Simultáneo a todos los trabajos, también se observan los de la fachada, la cual corresponde a una estructura envolvente y bioclimática de paneles de aluminio de alta tecnología, los cuales tendrán los colores característicos del Junior.
Por: Iván Peña Ropaín.
En una reciente toma aérea que le efectuaron al estadio Metropolitano Roberto Meléndez, el que el alcalde Alejandro Char denomina el “Supermetro”, se observa cómo avanzan las obras y cómo quedó tras la puesta en escena de la última gradería que compete al proceso de ampliación.
En la imagen, que se viraliza en redes sociales, se aprecia que, como en muchos de los modernos estadios europeos, aunque también en algunos pocos que hay en Sudamérica, la cancha estará a poca distancia del ojo del espectador, lo que llevará también a que el aliento de la hinchada ‘tiburona’ lo sientan los jugadores del Junior con mayor fragor.

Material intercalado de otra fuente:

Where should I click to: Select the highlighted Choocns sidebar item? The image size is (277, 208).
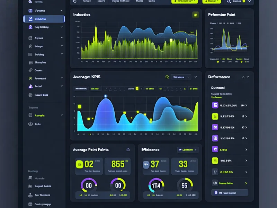44,19
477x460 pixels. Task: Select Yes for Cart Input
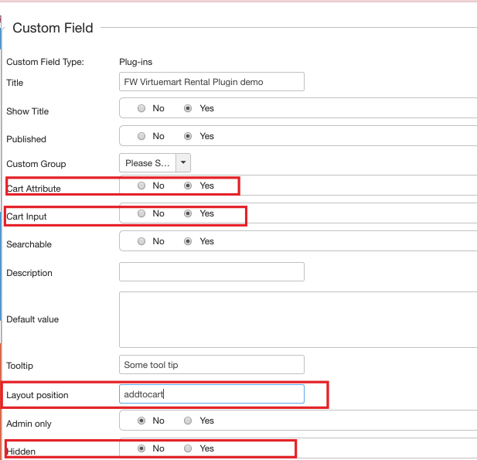(x=188, y=213)
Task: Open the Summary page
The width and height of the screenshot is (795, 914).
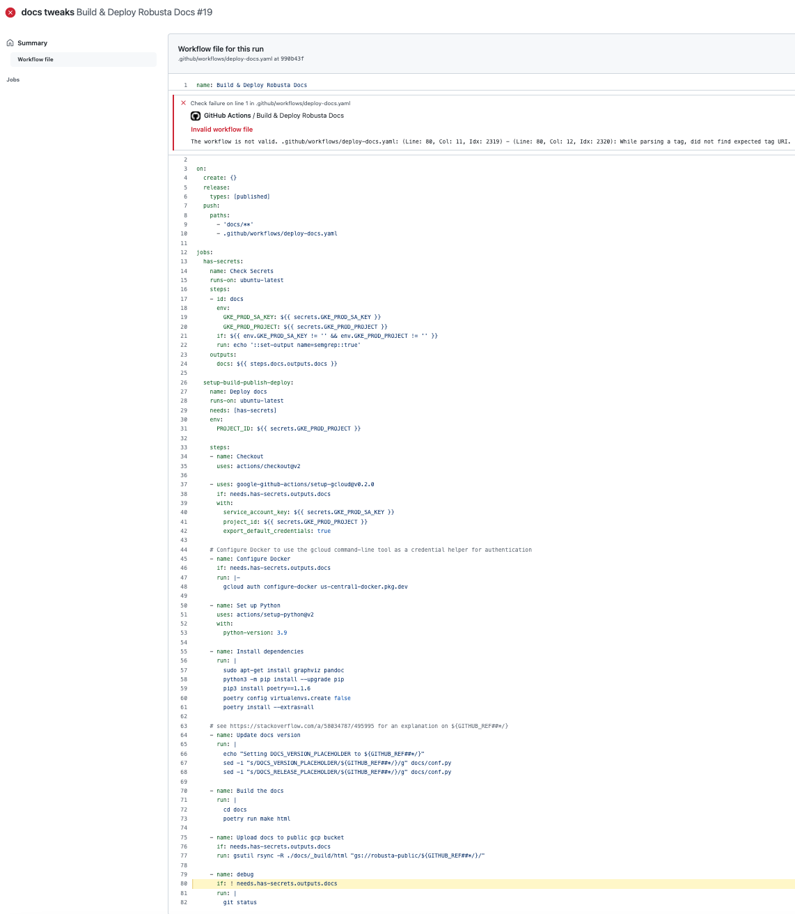Action: (x=32, y=42)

Recordemos, este agrandamiento constará de la puesta de cerca de 22 mil sillas, 10.800 retráctiles para brindar mayor comodidad a los asistentes. Aumentará la capacidad para los partidos de fútbol: se pasará de un aforo de 45 mil y pico de espectadores a más de 65 mil, y para los shows musicales quedará de un poco más de 75 mil.
Semanas atrás, la grama de última tecnología ya había sido instalada en el Metro, por lo que ahora vendrá la colocación de las sillas y las demás labores en los distintos puntos del estadio, que seguirá siendo el más grande de Colombia, como la fachada, por ejemplo.

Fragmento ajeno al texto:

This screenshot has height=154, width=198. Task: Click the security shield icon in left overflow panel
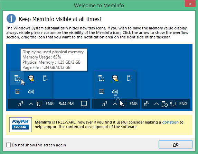[x=31, y=78]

Se espera que para comienzos de noviembre esté listo el escenario, porque será la sede de la final de la Copa Sudamericana 2026, prevista para el sábado 21 de noviembre, hecho deportivo que demarcaría la inauguración oficial del “Supermetro”.
Lo importante será que, una vez esté listo en su totalidad este epicentro futbolero, que seguirá siendo el mejor de Colombia, el barranquillero apele a la cultura ciudadana para cuidarlo, con el fin de que este se mantenga reluciente en todo momento y que no pase como se veía muchas veces con el Metropolitano, cuando hasta los propios hinchas de Junior deterioraban las sillas, rayaban sus paredes y hasta destruían sus baterías sanitarias, entre otros actos más de incultura.